School has recently submitted an EHCNA request for our daughter. She is 8 and has various neurodiversity and some minor physical disabilities. She is meeting age expectations but the educational psychologist's opinion is this is way below her IQ. The application was supported by lots of professional reports. We are currently funding large amounts of support (Occupational therapy, speech therapy and physio), which has been recommended by NHS, but they have said we should access in community by way of EHCP (which I agree to largely because actually what has been helpful is training the TAs to provide this in the classroom, because then the provision is regular and often (rather then every week in a clinic)). This is on top of school providing extensive support.
SENCO (very experienced at school known for good SEN provision) was very confident request for EHCNA would be granted.
We've just had a letter refusing. No explanation just that there is not a case to proceed a needs assessment and school should continue to provide SEN support. What about all the additional support needed which we and school can't provide (school have set out costings) and also the support we are paying for privately - are they just saying actually that's not needed? How can they say that when NHS clinicians and therapists have said it is? I wasn't expecting them to just agree, but surely that meets the requirement of "may need" for an assessment.
I will appeal, but we can't afford to keep funding these therapies for 6 months while we wait for an appeal and then possibly another 18 months/2 years for an EHCP appeal?

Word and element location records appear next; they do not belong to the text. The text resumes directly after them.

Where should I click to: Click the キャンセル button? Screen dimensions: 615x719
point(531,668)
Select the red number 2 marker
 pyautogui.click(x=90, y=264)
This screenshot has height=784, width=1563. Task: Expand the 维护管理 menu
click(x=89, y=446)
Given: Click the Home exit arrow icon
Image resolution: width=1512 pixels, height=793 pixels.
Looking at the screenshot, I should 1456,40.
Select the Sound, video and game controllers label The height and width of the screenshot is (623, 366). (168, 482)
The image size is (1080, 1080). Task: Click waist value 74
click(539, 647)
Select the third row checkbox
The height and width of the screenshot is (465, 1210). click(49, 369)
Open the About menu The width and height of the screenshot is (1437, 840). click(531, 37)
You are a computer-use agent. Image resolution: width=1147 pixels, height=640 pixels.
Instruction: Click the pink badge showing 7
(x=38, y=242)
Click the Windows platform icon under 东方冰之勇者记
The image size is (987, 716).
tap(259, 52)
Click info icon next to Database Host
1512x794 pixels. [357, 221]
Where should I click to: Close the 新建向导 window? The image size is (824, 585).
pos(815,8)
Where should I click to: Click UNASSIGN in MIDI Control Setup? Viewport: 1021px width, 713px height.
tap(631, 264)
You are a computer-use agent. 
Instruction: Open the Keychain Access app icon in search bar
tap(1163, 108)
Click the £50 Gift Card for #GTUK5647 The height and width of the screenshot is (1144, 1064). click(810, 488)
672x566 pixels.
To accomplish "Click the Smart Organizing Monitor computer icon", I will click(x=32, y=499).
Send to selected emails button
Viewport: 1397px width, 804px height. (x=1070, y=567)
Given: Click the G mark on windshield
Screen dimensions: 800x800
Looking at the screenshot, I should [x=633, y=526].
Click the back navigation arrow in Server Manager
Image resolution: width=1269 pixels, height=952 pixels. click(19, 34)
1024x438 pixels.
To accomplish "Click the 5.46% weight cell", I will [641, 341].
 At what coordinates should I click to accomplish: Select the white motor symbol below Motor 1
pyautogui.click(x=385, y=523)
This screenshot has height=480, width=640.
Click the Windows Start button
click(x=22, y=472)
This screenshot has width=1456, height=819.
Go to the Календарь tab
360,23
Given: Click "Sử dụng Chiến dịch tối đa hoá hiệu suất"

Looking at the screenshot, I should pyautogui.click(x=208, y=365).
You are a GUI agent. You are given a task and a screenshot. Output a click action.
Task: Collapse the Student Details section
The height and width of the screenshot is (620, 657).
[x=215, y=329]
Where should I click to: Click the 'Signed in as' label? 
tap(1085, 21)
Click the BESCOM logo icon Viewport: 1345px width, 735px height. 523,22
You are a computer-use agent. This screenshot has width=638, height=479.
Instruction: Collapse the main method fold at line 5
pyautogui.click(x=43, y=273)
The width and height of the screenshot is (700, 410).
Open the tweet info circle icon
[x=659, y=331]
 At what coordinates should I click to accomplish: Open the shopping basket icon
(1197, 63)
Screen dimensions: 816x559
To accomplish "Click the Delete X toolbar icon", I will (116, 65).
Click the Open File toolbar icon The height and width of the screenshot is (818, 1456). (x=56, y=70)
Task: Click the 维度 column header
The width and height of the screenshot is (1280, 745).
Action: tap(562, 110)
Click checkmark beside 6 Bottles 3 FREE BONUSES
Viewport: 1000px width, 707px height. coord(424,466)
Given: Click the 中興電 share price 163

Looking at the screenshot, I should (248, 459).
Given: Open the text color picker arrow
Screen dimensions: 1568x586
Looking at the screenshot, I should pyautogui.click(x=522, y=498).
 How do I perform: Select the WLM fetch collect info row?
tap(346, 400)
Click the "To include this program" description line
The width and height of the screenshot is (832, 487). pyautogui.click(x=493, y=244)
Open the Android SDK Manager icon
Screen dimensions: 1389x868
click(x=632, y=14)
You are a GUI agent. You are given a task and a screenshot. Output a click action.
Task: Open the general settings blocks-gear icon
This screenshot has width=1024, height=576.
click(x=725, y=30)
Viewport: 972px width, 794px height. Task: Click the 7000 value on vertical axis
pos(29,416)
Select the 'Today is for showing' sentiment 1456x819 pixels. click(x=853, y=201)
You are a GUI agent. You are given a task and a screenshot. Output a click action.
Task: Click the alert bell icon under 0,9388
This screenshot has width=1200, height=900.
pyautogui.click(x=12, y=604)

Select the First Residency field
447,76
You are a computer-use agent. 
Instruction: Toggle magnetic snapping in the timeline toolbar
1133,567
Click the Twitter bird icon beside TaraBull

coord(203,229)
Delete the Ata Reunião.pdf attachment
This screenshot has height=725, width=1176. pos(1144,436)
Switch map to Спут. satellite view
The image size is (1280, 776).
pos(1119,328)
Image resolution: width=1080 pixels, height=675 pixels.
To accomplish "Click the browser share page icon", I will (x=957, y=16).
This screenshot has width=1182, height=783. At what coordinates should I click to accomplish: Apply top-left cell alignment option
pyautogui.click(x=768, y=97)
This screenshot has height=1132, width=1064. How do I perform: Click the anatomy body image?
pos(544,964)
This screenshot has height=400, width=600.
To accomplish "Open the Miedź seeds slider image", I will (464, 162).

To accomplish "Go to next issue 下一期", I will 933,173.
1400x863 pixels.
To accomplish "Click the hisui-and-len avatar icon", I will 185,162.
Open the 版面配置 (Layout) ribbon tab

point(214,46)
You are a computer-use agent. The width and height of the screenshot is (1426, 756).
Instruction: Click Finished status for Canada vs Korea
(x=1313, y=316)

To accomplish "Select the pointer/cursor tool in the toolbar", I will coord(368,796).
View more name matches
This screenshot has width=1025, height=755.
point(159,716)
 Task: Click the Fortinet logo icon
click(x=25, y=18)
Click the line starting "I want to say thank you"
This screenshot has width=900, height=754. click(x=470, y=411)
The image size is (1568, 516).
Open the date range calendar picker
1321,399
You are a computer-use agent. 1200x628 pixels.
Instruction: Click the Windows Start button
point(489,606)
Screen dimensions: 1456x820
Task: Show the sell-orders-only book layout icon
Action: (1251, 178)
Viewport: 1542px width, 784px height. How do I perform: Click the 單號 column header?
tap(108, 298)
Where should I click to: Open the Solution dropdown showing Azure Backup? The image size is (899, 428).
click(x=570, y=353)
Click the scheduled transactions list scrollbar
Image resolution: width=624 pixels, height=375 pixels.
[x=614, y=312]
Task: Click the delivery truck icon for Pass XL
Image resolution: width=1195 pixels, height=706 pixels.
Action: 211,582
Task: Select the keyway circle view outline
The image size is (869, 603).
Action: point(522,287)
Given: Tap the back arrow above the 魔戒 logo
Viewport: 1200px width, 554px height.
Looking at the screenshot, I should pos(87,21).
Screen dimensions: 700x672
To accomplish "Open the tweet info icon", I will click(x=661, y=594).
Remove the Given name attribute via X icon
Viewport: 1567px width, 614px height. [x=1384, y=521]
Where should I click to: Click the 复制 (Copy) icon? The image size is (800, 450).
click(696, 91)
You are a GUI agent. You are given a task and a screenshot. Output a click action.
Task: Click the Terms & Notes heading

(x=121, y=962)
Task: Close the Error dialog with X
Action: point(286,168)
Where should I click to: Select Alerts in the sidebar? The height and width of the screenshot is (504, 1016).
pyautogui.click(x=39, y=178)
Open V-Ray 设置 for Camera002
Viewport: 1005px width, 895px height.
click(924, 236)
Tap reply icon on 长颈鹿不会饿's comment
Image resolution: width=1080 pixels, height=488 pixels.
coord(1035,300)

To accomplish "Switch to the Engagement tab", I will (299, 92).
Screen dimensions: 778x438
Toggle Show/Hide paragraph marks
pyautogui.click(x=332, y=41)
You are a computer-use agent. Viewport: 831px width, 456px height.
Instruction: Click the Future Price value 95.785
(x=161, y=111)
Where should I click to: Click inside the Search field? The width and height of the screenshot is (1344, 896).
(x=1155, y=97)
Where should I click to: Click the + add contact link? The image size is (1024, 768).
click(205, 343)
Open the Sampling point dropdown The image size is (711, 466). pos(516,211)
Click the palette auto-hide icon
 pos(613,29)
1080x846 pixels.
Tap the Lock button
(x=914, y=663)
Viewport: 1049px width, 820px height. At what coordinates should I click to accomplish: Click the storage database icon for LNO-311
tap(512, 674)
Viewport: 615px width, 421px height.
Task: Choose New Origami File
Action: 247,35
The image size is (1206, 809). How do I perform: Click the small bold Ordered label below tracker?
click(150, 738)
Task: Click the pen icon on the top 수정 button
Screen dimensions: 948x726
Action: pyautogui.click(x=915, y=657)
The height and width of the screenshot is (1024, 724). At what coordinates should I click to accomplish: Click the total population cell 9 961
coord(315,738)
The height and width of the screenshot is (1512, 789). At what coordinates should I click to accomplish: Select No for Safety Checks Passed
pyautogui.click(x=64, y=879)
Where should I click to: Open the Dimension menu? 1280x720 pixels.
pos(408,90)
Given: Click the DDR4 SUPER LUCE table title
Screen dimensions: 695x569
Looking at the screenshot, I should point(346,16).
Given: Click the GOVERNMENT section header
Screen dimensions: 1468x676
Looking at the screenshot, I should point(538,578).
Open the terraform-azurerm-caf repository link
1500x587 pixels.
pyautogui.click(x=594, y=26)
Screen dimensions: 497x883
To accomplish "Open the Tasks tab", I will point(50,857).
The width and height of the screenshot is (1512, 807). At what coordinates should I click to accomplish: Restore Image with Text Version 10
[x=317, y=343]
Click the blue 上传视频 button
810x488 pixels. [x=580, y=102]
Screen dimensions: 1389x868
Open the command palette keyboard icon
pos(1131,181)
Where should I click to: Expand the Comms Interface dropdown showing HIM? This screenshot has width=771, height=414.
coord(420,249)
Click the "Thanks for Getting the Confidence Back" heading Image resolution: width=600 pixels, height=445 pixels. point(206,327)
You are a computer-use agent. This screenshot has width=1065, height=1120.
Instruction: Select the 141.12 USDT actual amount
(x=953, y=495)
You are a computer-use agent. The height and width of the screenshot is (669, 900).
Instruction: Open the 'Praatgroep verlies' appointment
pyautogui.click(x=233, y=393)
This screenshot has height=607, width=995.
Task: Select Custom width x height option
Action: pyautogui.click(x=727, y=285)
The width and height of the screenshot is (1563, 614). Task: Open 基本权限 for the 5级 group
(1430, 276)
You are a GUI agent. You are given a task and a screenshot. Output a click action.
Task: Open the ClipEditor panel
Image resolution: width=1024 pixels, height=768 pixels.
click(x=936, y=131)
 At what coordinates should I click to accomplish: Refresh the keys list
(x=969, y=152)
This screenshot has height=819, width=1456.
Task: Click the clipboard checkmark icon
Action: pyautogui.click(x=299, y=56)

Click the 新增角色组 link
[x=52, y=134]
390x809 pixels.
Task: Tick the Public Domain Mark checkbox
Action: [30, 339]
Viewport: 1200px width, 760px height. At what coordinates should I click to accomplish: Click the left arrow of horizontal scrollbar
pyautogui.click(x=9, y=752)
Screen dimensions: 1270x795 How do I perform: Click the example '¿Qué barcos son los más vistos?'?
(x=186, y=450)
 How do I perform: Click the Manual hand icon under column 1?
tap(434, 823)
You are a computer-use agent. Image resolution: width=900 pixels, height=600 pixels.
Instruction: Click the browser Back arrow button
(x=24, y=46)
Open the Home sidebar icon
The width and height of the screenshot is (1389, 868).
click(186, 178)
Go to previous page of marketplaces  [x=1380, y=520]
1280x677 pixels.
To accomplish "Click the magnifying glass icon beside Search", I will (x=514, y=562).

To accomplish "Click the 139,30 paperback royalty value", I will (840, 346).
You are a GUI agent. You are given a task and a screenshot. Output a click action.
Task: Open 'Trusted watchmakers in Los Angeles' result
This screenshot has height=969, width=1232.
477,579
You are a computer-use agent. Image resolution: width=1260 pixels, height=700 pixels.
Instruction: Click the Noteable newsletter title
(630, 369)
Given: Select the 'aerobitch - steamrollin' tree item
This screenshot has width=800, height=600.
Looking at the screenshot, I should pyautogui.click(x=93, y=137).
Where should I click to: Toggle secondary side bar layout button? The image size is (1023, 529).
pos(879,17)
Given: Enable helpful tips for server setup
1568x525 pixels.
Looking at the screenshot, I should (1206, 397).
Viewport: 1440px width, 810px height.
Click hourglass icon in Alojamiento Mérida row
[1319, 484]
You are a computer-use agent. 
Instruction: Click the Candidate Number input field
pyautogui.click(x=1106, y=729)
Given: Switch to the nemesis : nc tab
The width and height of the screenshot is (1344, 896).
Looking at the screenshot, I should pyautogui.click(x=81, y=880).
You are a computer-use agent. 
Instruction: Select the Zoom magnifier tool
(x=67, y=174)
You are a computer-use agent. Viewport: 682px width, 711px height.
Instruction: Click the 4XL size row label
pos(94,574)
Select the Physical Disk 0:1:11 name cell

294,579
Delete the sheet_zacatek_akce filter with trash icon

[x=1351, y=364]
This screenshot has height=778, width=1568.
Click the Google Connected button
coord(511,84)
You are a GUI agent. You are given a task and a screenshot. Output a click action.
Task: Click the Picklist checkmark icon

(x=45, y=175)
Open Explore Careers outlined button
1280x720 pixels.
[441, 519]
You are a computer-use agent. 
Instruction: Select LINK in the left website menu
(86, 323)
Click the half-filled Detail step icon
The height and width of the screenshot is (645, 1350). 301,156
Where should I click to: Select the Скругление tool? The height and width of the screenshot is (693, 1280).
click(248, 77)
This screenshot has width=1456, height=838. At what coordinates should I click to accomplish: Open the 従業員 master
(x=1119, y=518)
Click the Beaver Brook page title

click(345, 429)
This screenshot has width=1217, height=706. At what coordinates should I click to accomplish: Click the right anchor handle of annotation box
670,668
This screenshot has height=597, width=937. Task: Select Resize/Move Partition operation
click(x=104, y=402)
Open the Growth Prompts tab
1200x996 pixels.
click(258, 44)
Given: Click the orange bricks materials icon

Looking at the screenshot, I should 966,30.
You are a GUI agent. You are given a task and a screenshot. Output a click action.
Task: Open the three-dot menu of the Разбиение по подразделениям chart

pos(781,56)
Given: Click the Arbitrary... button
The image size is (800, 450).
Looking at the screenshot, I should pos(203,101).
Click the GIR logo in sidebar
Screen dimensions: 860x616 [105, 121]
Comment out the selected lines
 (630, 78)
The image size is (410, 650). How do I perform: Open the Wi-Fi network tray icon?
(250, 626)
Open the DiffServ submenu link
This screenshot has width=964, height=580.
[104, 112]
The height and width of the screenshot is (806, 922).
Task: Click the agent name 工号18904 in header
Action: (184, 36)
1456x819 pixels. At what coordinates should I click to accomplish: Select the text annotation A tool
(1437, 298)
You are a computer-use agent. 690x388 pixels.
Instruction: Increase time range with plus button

Someone said we would be better not funding these therapies because then my child would not cope and the LA would have to intervene? Is it really the case we are better off not paying for these therapies? Surely it can't work against us (or the LA can say they don't have to provide this) because we've found the money to pay for these (we did out of desperation and literally have used up most of our savings).
It just feels like the decision is really wrong, almost to the extent I wonder if they've just put the wrong outcome on the bottom (the letter read very like a template). Is there anyway to get someone to relook at the matter without heading to a tribunal. The LA have said we can have a Ways Forward meeting, but also they are sure they haven't made an error (given that position surely they are just going to sit there saying, "the panel decided".